Seitdem stellt sie sich für viele Organisationen in den Dienst der guten Sache, unterstützt unter anderem das Rote Kreuz, krebskranke Kinder oder die Kinder-palliativstation, setzt sich gegen Tierversuche und gegen Rassismus ein. Vom reis Augsburg wurde die 46-Jährige zur Botschafterin ernannt. An einem unsichtbaren Gegner wäre Schüssler, die nach dem Ende ihrer Sportlerlaufbahn nun als Sängerin und Moderatorin Karriere macht, in den vergangenen Wochen und Monaten aber fast zerbrochen. Terrorattacken aus dem Internet machten ihr und ihrer Familie das Leben zur Hölle. Überdimensionale Essensbestellungen und Drogen wurden angeliefert, Schlüsseldienste kreuzten vor ihrer Privatadresse auf. Doch damit nicht genug: „Es gab Anrufe von Nummern, die Polizeidienststellen in Augsburg und Umgebung gehören, mit Morddrohungen. Vom Firmentelefon meiner Eltern wurde eine Polizeidienststelle angerufen und den Beamten erzählt, dass wir ermordet werden und sofort Hilfe brauchen. So stand bei meinen Eltern um zwei Uhr nachts plötzlich die Polizei vor der Tür.“
Während ihrer Late-night-fernsehsendung „Night Call“, die sie im Internet moderiert, wurde sie permanent massiv beleidigt und bedroht. „Wir und die Zuschauer waren geschockt von den Ausdrücken, die hier verwendet wurden“, ist Tina Schüssler entsetzt. Zuletzt rief ein Bestattungsunternehmen an, das sich um die Familie und den Leichnam der soeben verstorbenen Tina Schüssler kümmern sollte.

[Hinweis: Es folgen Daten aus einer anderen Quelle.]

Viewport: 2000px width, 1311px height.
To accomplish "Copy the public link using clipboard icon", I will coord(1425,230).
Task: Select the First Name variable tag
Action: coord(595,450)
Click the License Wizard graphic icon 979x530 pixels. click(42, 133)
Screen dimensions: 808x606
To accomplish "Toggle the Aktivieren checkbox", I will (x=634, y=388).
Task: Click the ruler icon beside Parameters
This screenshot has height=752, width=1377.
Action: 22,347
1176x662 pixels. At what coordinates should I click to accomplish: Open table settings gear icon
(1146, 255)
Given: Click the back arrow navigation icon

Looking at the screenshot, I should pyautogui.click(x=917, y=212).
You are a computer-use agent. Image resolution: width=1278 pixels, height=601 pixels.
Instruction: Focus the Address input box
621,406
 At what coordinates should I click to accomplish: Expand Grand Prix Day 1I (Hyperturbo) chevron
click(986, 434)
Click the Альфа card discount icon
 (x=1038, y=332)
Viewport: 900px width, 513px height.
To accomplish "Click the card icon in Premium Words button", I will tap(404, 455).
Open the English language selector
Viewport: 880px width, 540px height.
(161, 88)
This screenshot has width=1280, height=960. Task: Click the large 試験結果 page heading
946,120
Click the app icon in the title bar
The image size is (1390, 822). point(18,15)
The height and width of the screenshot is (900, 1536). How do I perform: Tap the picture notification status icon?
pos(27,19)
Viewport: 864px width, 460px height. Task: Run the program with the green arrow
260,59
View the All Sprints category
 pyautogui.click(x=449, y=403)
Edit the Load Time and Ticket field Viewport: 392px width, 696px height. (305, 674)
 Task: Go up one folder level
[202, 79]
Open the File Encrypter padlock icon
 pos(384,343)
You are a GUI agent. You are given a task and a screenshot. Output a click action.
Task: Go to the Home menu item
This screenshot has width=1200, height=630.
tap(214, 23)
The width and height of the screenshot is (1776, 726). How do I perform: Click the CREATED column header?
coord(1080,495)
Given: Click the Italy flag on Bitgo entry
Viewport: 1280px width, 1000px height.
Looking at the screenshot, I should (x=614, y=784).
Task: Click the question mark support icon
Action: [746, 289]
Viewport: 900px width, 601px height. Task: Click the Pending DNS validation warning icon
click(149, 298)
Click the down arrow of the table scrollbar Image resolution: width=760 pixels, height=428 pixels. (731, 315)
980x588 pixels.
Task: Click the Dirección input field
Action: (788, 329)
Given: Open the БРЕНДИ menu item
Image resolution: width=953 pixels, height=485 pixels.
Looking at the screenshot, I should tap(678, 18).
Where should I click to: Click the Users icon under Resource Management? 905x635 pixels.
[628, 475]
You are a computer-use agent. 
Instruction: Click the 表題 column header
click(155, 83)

Es ging noch weiter: „In einer E-mail wurde ich aufgefordert, ein Video zu drehen, in dem ich mich niederknie und den Boden küsse, um die Erbschuld, die auf den Deutschen aufgrund der Ermordung der Juden im Dritten Reich lastet, anzuerkennen“, kann Schüssler nur den Kopf schütteln. „Ich hätte nie gedacht, dass mein Leben durch so etwas derart beeinträchtigt werden kann, dass wir letztendlich sogar kapitulieren und die Sendung einstellen, um denen kein weiteres Forum mehr zu geben.“Woher diese dubiosen Attacken kommen? Tina Schüssler hat eine Vermutung: „Begonnen hat alles damit, als ein Anrufer während der Sendungen seine Geschlechtsteile in die Kamera gehalten hatte. Um unsere Internetkanäle, die dadurch wegen Verbreitung pornografischer Inhalte geschlossen wurden, wieder öffnen lassen zu können, mussten wir Strafanzeige gegen diesen Flitzer stellen.“Eine Woche später ging es mit dem Terror los. „Es ist eine kriminelle Gruppierung, die im Darknet über ausländische Server operiert. Sie hat es sich zum Ziel gesetzt, Menschen zu zerstören. Sie wollen, dass man sich machtlos fühlt. Das haben sie mir und meinem Lebensgefährten Clemens Brocker auch ganz offen gesagt. Sie wollen dich fertigmachen, demütigen.“
Das sei alles sehr belastend. „Natürlich hat man Angst, ob sie den letzten Schritt auch noch gehen und mich „wegmachen“, wie sie angedroht haben.“Doch Tina Schüssler weigert sich, die Opferrolle einzunehmen: „Sie haben sich die Falsche ausgesucht. Ich gebe nicht klein bei“, sagt sie gegenüber unserer Redaktion, in der sie mit dieser Geschichte erstmals an die Öffentlichkeit gegangen ist. „Es begann als Mobbing, wurde zu Stalking, jetzt reden wir von Cyber-crime“, so Schüssler. „Wenn die Familie bedroht wird, sind Grenzen überschritten.“Inzwischen habe das über sie hereingebrochene Szenario eine Medienwelle ausgelöst, war auch Thema in den Boulevardmagazinen „Explosiv“und „Brisant“des privaten Fernsehens oder in der Abendschau des Bayerischen Rundfunks. „Ich bin sehr froh, dass ich diesen Schritt in die Öffentlichkeit gemacht habe“, berichtet Schüssler von viel Zuspruch und Rückhalt.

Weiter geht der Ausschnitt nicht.